Französisch-Kabine in Berlin |
Wenn der Staat baut, werden Bedarfe ermittelt, Nutzer befragt, Wege gezählt, Vergleichsgebäude besichtigt, Fachliteratur gewälzt.
Nur die Dolmetscherkabine, sofern sie fest eingebaut wird, erfindet gefühlt jeder zweite Architekt neu. Sie sind ja auch so genial, dass sie auf einen Blick sehen, was unsereiner so braucht.
Hier: einen schönen Fensterrahmen. Ich frage mich, warum dieser nicht aus geschnitztem Holz ist. Die Scheiben sind doppelt, großartig, ohne Kopfhörer hören wir vom Saal fast nichts. Wenn wieder jemand im Publikum das Wort ergreift, ohne sich eines Mikrofons zu bedienen, können wir uns allerdings nicht durch lautes Klopfen auf die Scheibe oder Winken bemerkbar machen. Die Scheibe ist zum Raum hin verspiegelt. Wir sind einfach weg.
Man hätte auch noch ein Vorhänglein links und rechts des Fensters anbringen können.
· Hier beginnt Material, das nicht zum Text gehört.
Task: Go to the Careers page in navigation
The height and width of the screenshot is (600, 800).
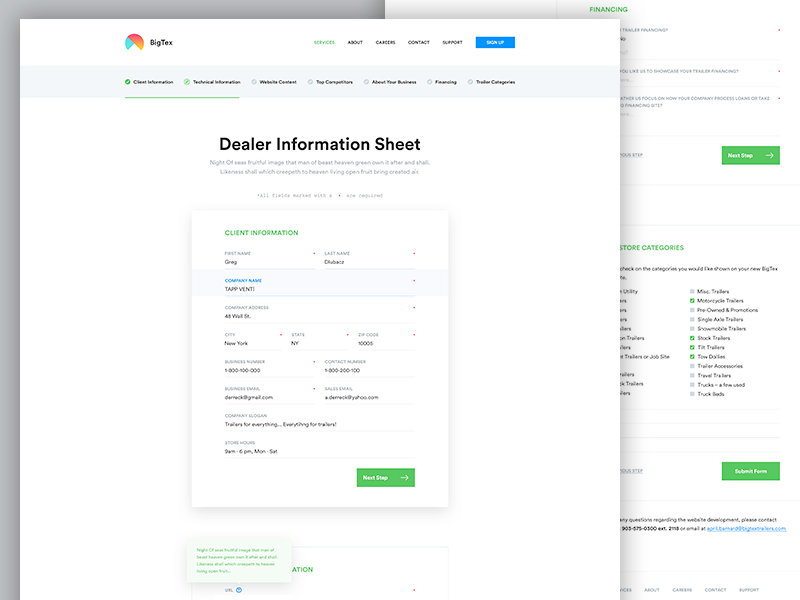Action: [x=385, y=43]
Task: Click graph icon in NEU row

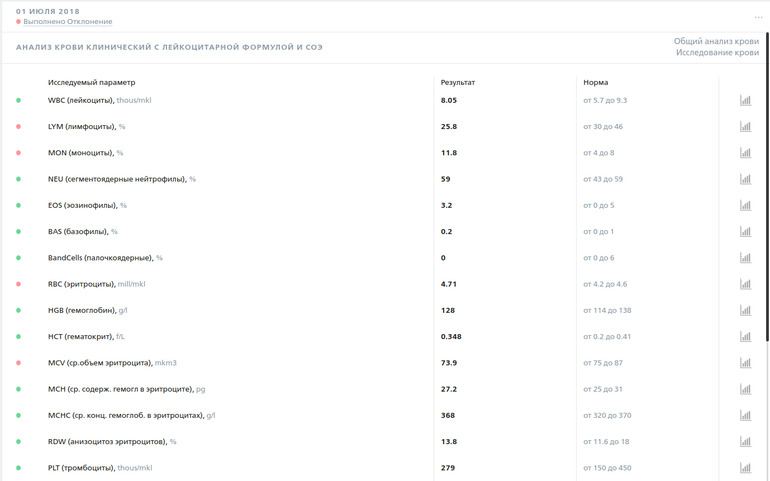Action: pyautogui.click(x=745, y=179)
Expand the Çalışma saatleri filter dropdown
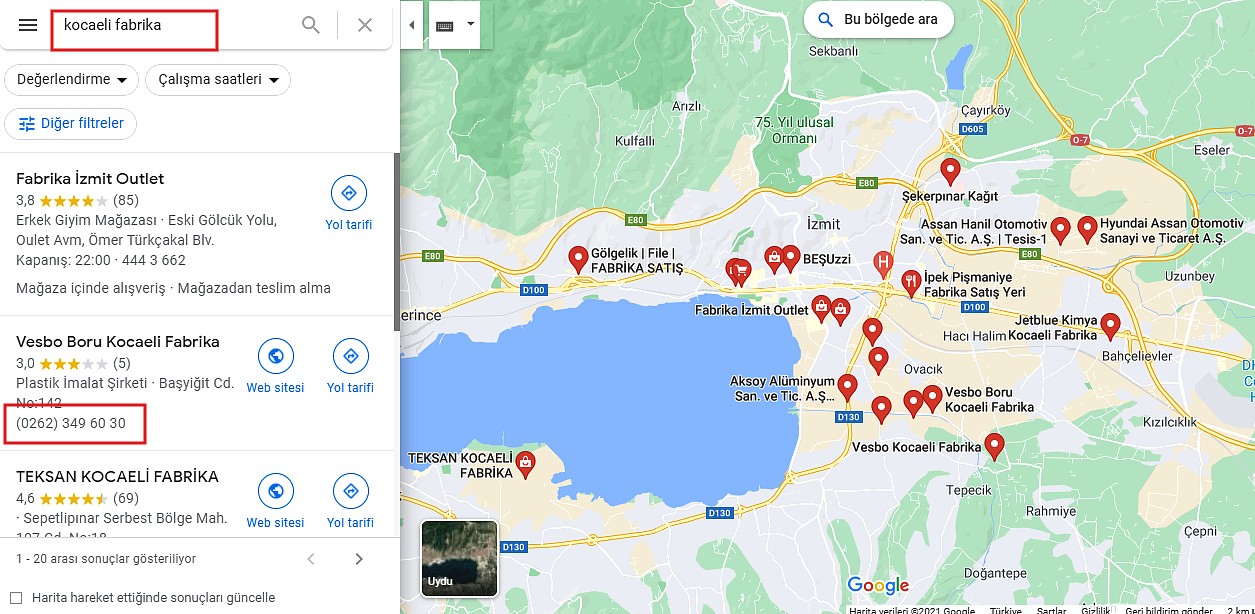The image size is (1255, 614). 218,79
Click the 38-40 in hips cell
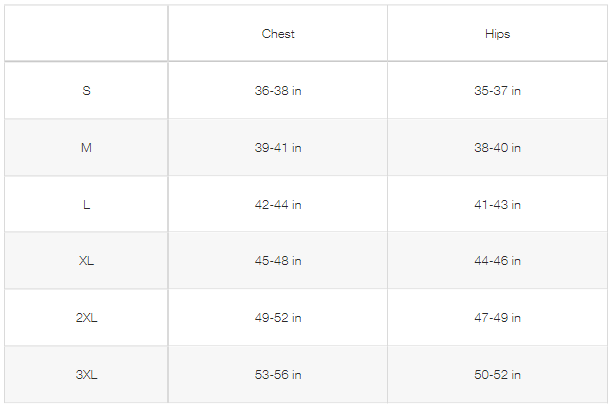This screenshot has width=612, height=408. 497,148
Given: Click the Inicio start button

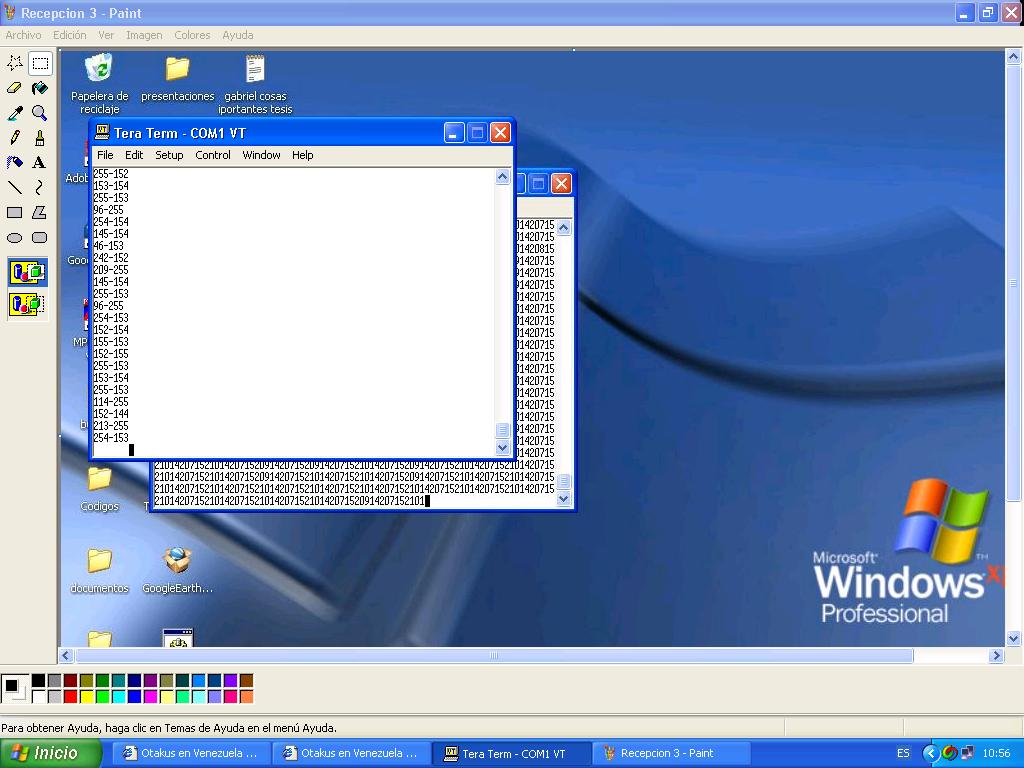Looking at the screenshot, I should click(x=51, y=753).
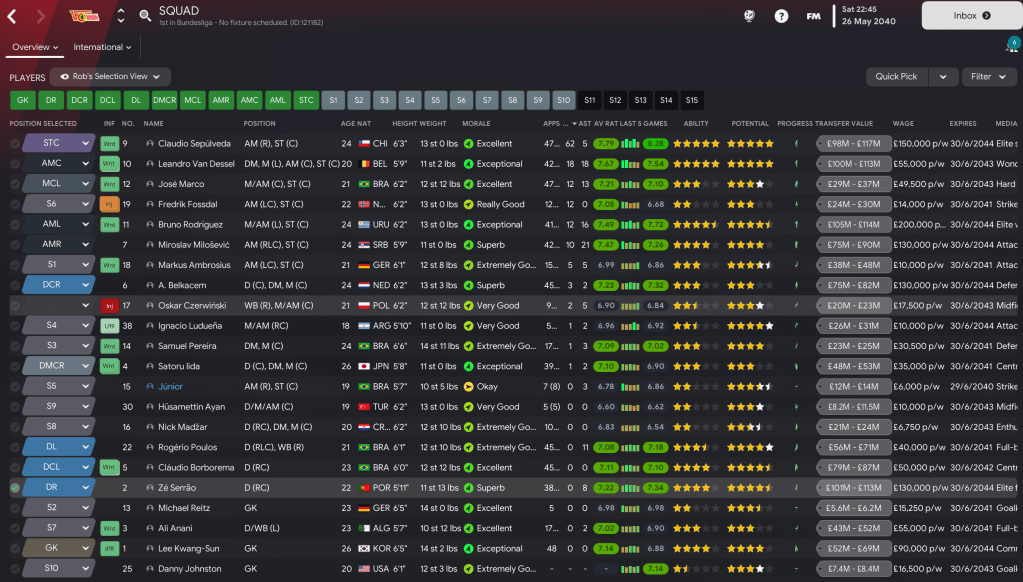1023x582 pixels.
Task: Click the Wnt status icon for Claudio Sepúlveda
Action: 110,144
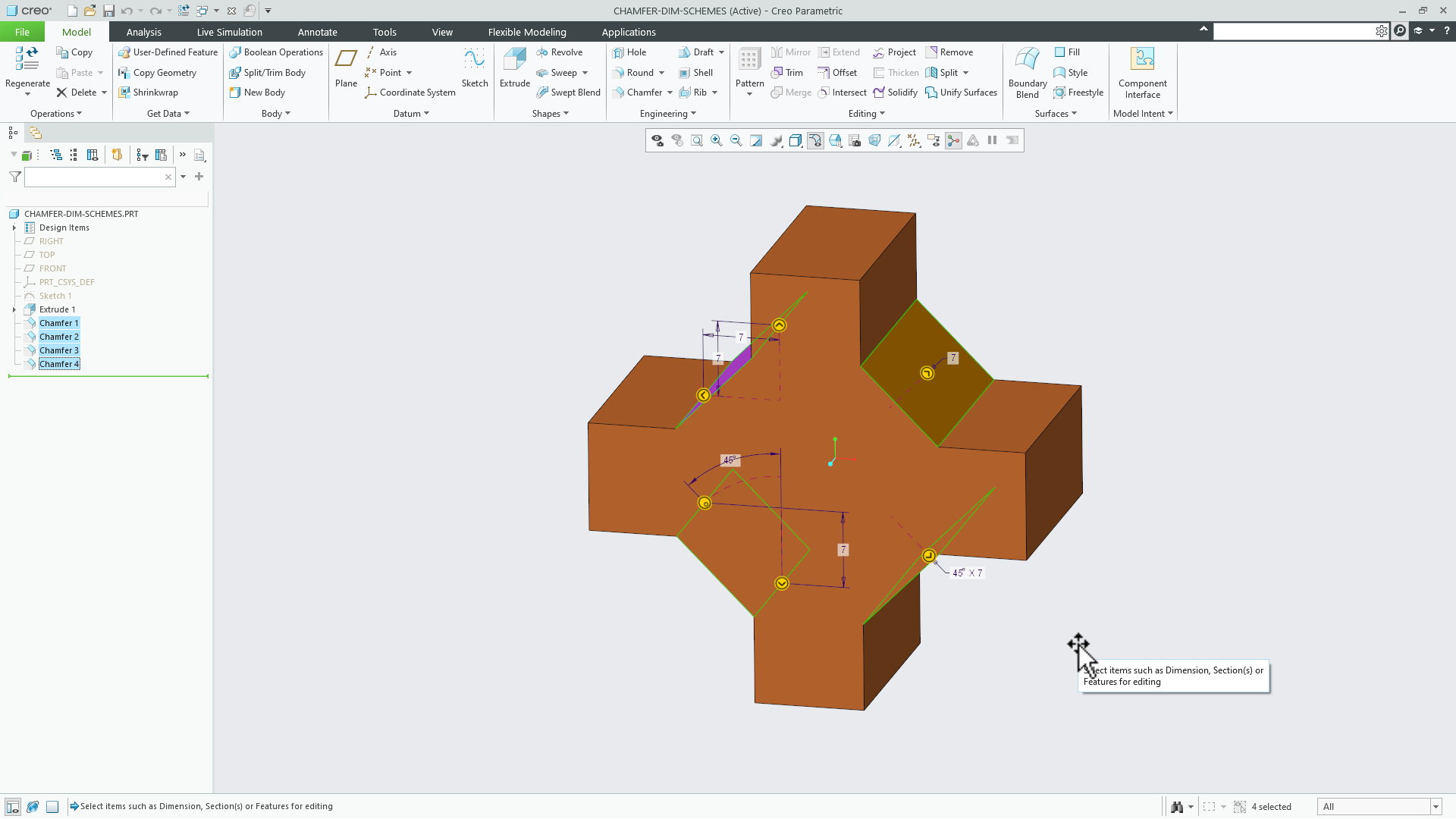
Task: Toggle datum display filters in graphics toolbar
Action: coord(914,140)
Wandfläche ist dafür ausreichend vorhanden. Wir haben eine unverbaubare Aussicht, une vue imprenable, auf die Fassade d'en face; am Fenster findet die Veranstaltung aber leider nicht statt. Und Podien sind überbewertet! Der Raum hier hat durchaus eines, irgendwo links, da hinter dem Mauervorsprung für den Vorhang und noch weiter links. Vom rechten Sitzplatz aus sieht man vom Podium ca. ein Drittel, vom linken Sitzplatz aus: nichts. Wir sind ja anpassungsfähig.
Man möge sich kurz den Spaß vorstellen, den wir Dolmetscherinnen haben, wenn wir jedes Mal den Platz wechseln, die ganze Klapparatur (Rechner) und die Papiere mit. Und parallel zum fliegenden Platzwechsel übernimmt dann immer jeweils die andere den Dolmetschjob. Jedes Mal verknoten die Kabel etwas mehr, als da wären: (Rechnerkabel mal Kopfhörerkabel) zum Quadrat plus Mikrokabel.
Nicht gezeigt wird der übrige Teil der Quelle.